WORK TO COMPLETE: From the listing below, extract every line that contains the word "Click".

┄┄┄┄┄┄┄┄┄┄

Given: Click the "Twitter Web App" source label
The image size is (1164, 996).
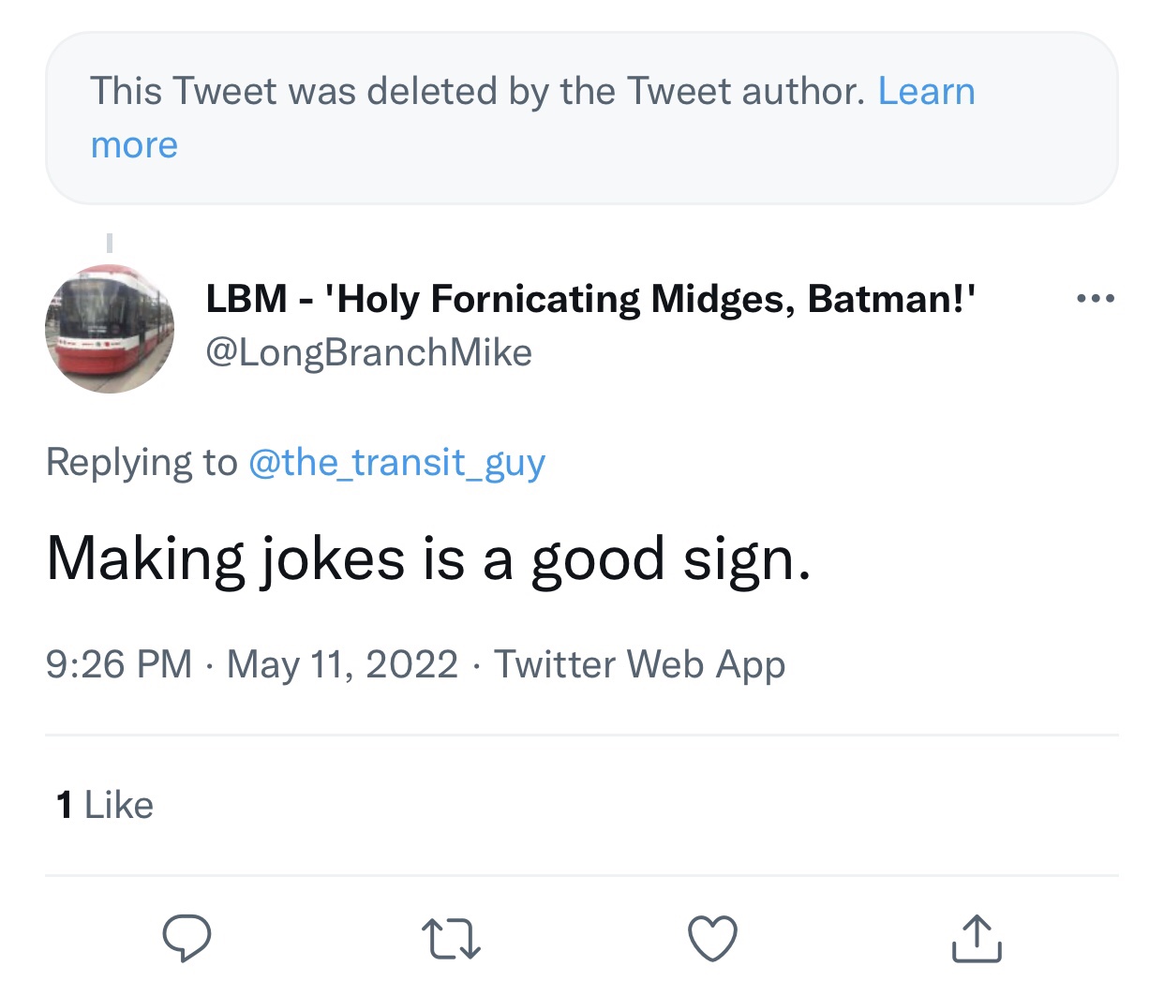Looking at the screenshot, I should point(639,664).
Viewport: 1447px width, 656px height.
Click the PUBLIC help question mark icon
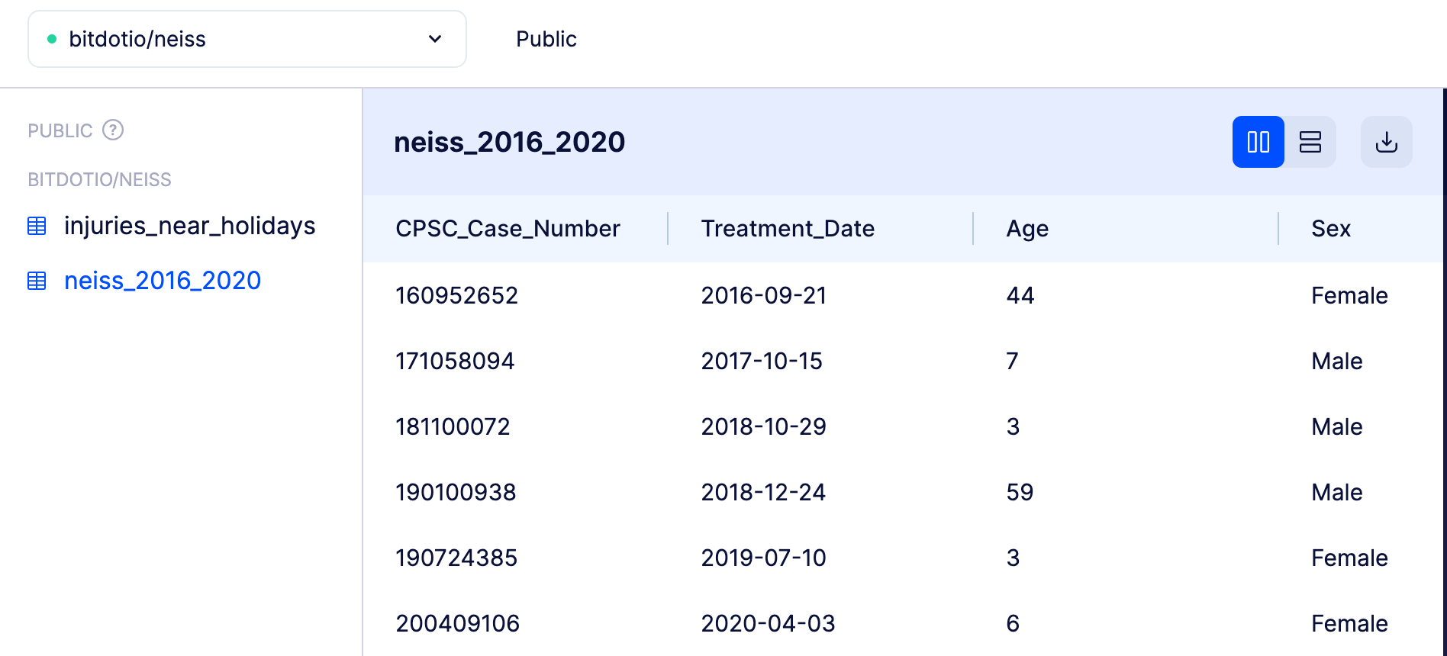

┄┄┄┄┄┄┄┄┄┄

TASK RESULT:
Given: Click the "Twitter Web App" source label
Click the PUBLIC help question mark icon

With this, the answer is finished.